Definition of a Casualty
A casualty loss is an actual loss of tangible or measurable property which is "evidenced" by a closed and completed transaction, fixed by identifiable events," and actually sustained during the taxable year. For a casualty loss to occur the event causing the casualty must be a natural or other external force acting in a sudden, unexpected, or unusual manner. This means that losses due to tornadoes, hurricanes, wild fires, etc. are deductible, but losses due to disease or insect infestations generally are not.
Basic Rule for Casualty Losses
The amount of the deductible loss is the lesser of -
1. The decrease in the fair market value of "single identifiable property (SIP),"
2. The adjusted basis of the "single identifiable property,"
any insurance proceeds, salvage value or other compensation received.
NOTE: A recent Revenue Ruling, Rev. Rul. 99-56, has expanded the meaning of the "single identifiable property." Under the new ruling "single identifiable property" (SIP) means either the individual units of timber (cords, board feet, etc.), or the entire block of timber affected by the casualty event. Block refers to all the timber in a given timber account. In addition, the new ruling allows you to include not only the timber destroyed, but timber that was damaged by the casualty event when calculating the lesser of the change in FMV or adjusted basis. The decision on how you identify the SIP is up to you, and should be clearly reflected in your timber records. It is unlikely the IRS will approve combining or subdividing your merchantable timber accounts after the casualty event simply to maximize your tax position. You should look at which method will provide the greatest recovery of losses before deciding.
Definition of "the Single Identifiable Property"
How the Single Identifiable Property is defined differs depending on the type of property and how it is used.
1. Property held for personal use:
a. Real property - All improvements, such as buildings and ornamental trees are treated as one unit and a single casualty loss is determined for the entire unit.

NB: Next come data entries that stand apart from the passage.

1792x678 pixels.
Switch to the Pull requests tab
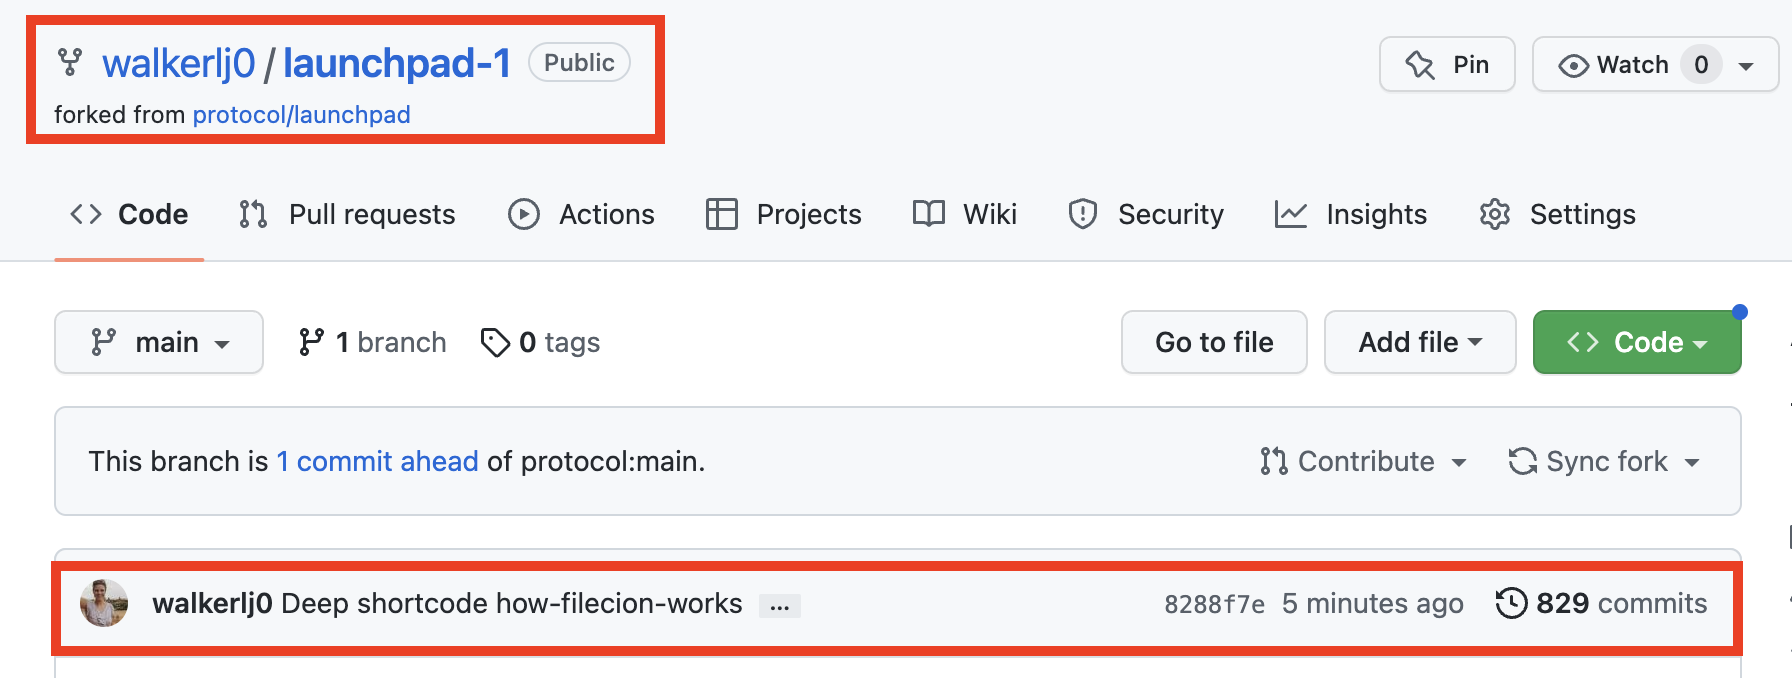click(x=347, y=214)
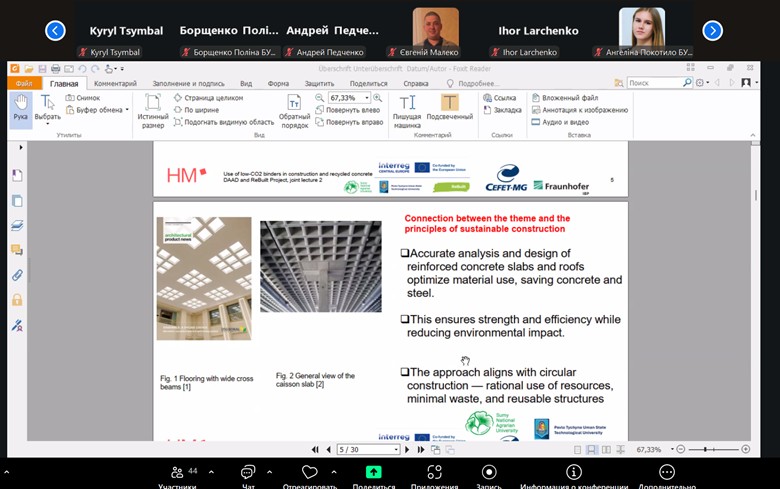Switch to the Комментарий ribbon tab

tap(115, 84)
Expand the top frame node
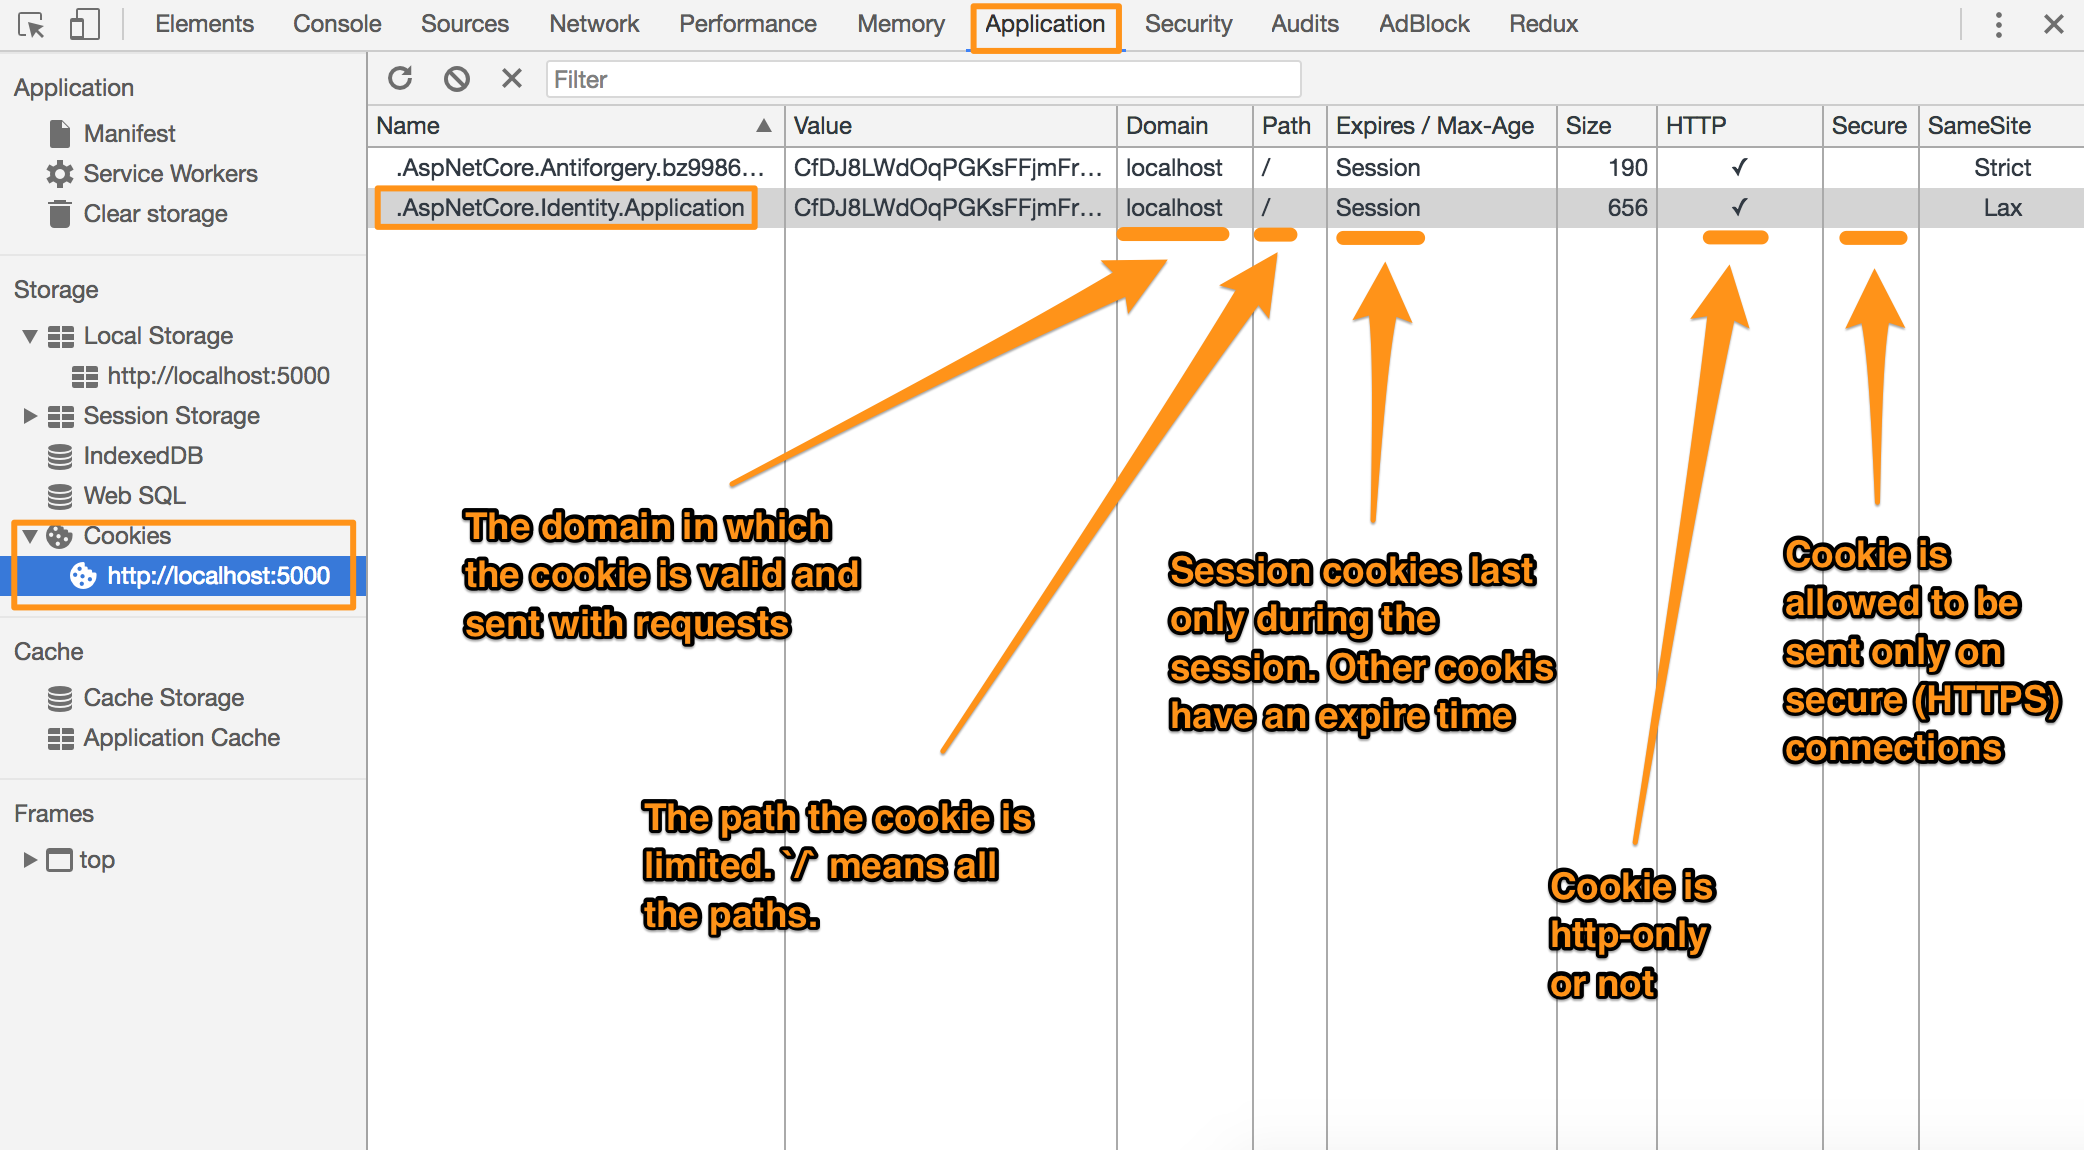2084x1150 pixels. tap(30, 860)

b. Personal property - Loss is calculated for each individual item, for example, each piece of furniture in your home.
c. Both real and personal property - Loss is calculated separately for each class of property.
For property held for "personal use" the loss is limited to the amount by which each adjusted loss exceeds $100. In addition, the total loss deduction for any one year is limited to the amount by which the total of all losses exceed 10% of adjusted gross income.
Technical Note: The $100 limit applies to each casualty , that is, each event. Thus, if your home was subjected to a fire one day, and a tornado the next, and the events were not related, there would be a $100 limit for each event.
2. Property held for production of income as business or investment:
The loss is determined separately for each item of property. Thus, if the ornamental trees around a commercial building were destroyed, the loss would be limited to the lesser of the decrease in the fair market value of the trees, or basis of the trees destroyed. For Timber the "single identifiable property" (SIP) is either (1) the individual units of timber -- cords, board feet, etc., or (2) the block of timber.